DATA IN THIS EXERCISE:
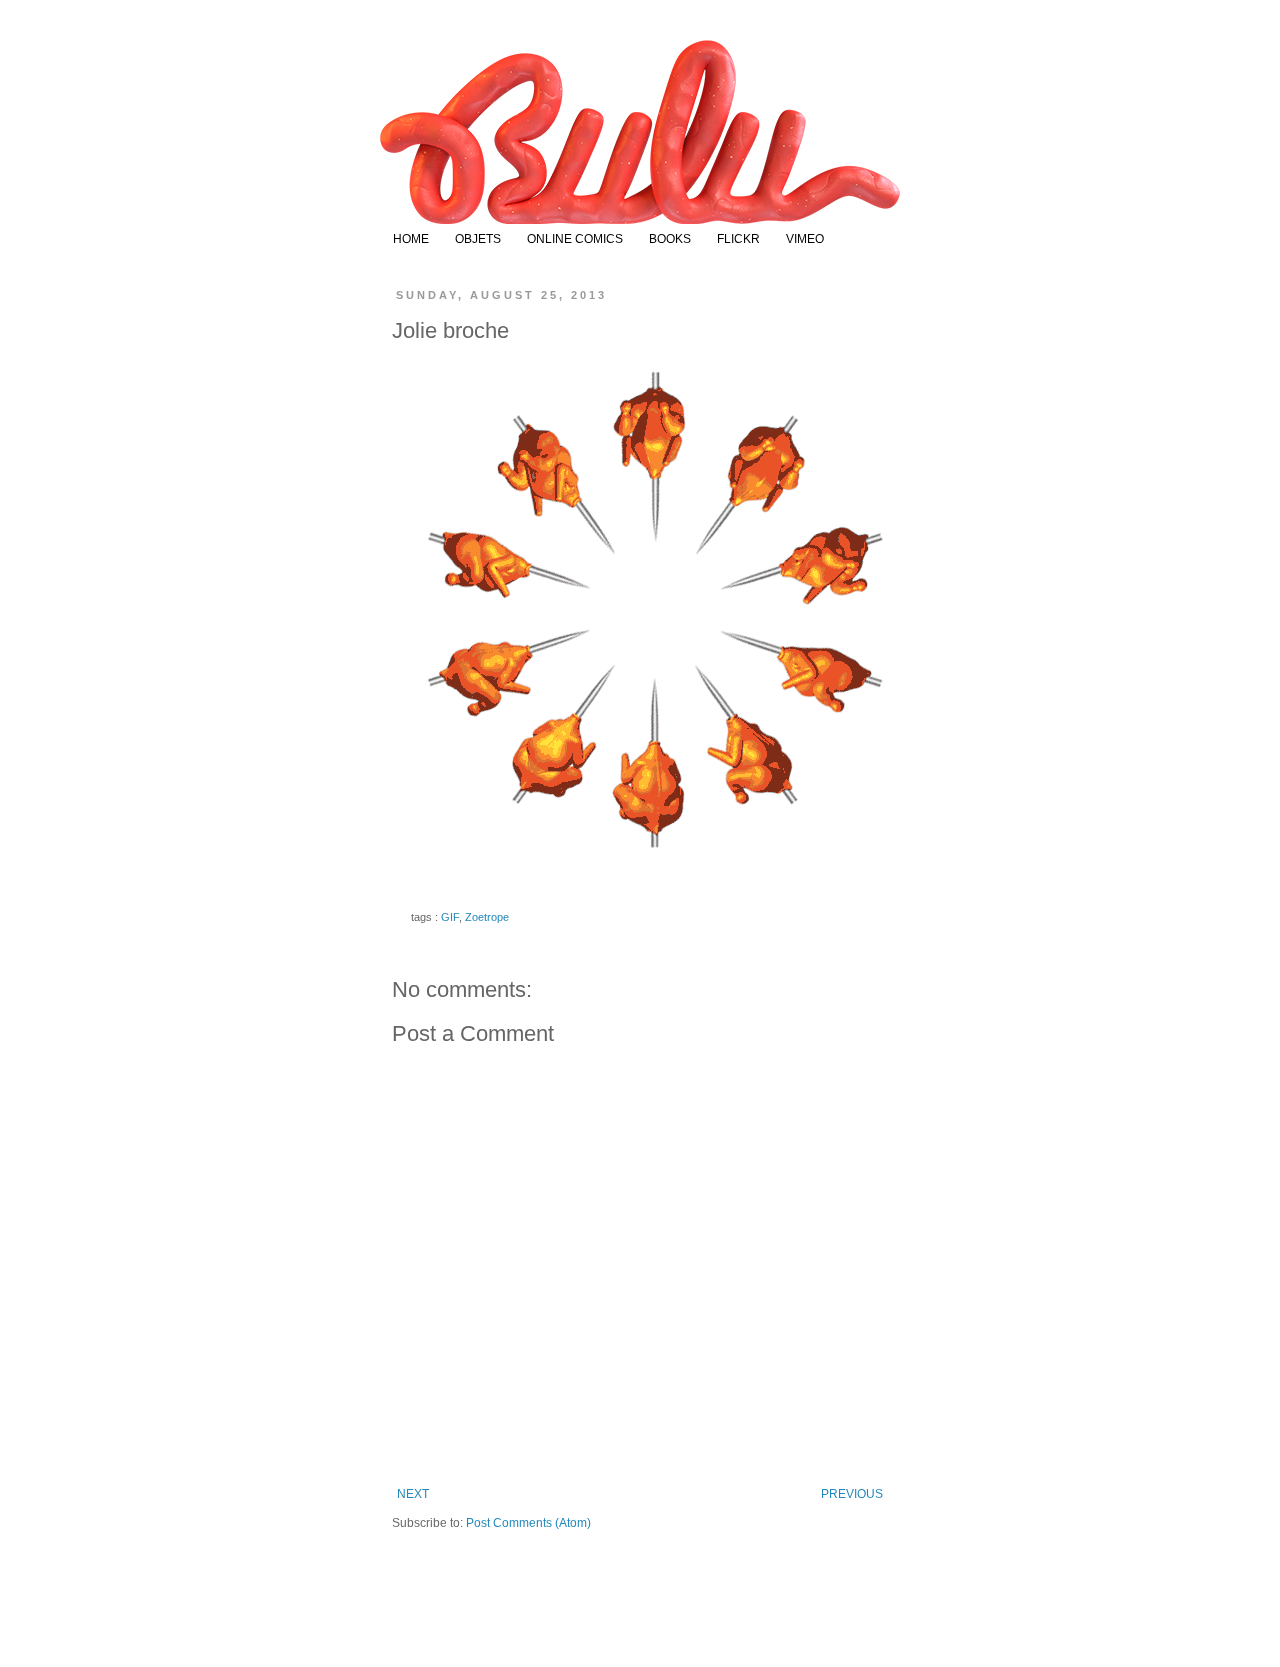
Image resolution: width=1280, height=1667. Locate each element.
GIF (450, 917)
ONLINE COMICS (575, 239)
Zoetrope (487, 917)
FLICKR (738, 239)
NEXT (413, 1494)
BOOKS (670, 239)
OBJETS (478, 239)
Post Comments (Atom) (528, 1523)
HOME (411, 239)
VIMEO (805, 239)
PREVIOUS (852, 1494)
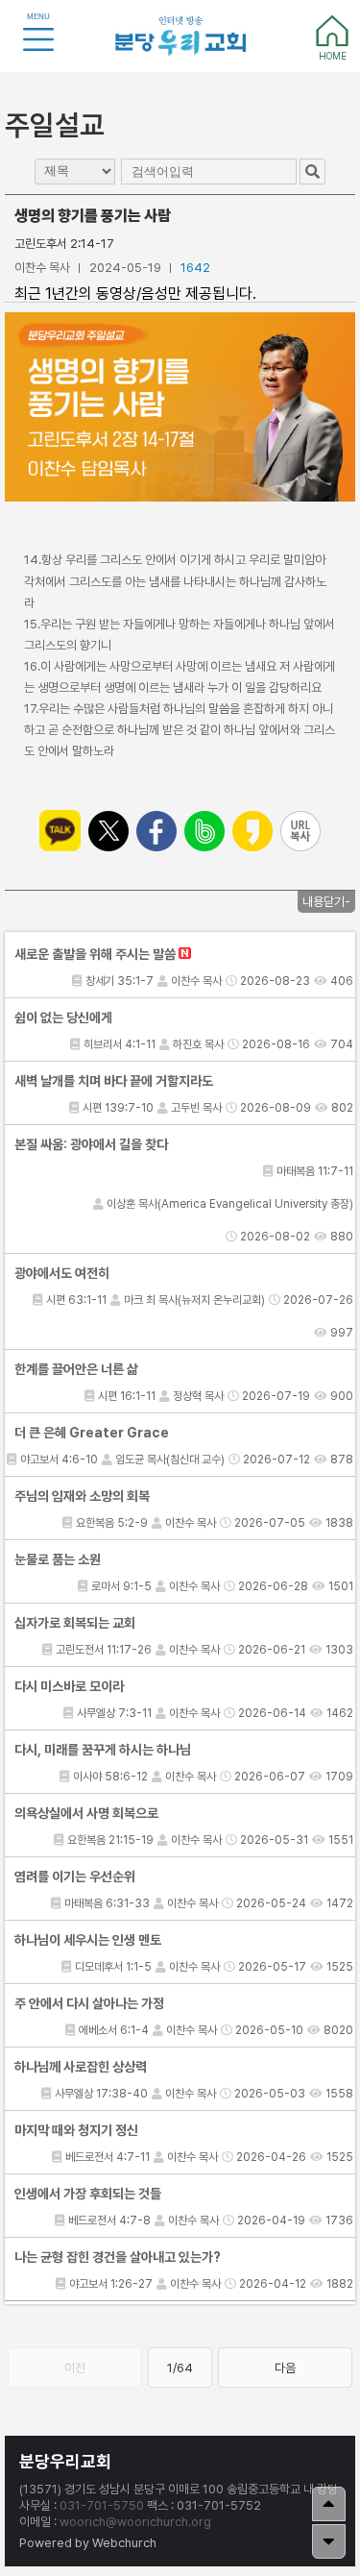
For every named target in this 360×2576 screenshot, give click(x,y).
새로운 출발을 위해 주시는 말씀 (96, 954)
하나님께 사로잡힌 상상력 (80, 2066)
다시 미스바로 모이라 (69, 1686)
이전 (74, 2368)
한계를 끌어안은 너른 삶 (76, 1369)
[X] (108, 831)
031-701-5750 (102, 2505)
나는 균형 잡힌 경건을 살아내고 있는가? (117, 2257)
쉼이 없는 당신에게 (63, 1017)
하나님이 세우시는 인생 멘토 (87, 1940)
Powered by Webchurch (87, 2543)
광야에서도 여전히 (61, 1273)
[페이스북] (156, 831)
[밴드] (204, 831)
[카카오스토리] (252, 831)
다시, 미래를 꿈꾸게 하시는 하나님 (102, 1749)
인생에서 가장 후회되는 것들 (87, 2193)
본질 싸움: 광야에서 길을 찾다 (91, 1144)
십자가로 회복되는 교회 (74, 1623)
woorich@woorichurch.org (135, 2522)
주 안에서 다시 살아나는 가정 (89, 2003)
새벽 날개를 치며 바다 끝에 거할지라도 (113, 1081)
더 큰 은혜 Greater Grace (91, 1432)
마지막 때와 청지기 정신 (76, 2130)
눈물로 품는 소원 (57, 1559)
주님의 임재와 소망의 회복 (82, 1496)
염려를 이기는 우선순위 (74, 1876)
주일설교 (55, 125)
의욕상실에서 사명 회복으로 (86, 1813)
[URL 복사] (300, 831)
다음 (285, 2368)
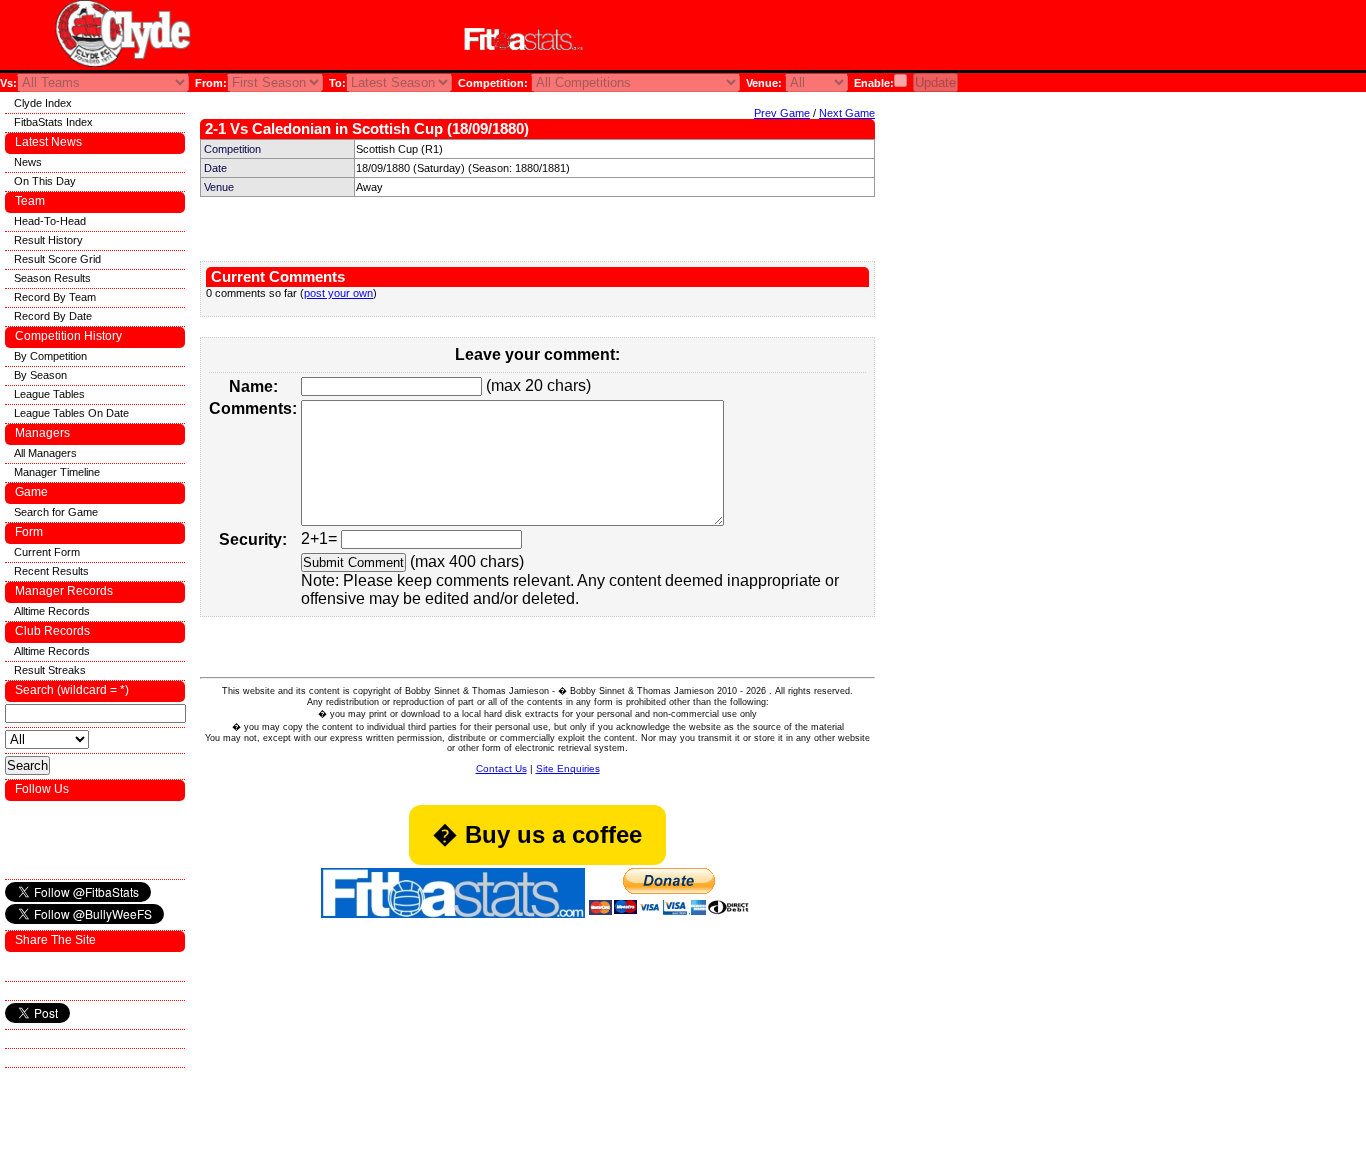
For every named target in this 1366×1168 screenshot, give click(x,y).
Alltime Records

TASK STATEMENT: I need each line of the entries that holds the string "named" located and copied.

RESULT OF THE EXERCISE:
For every named target in this 360×2576 screenshot, give click(x,y).
For every named target in this 1366×1168 screenshot, give click(x,y).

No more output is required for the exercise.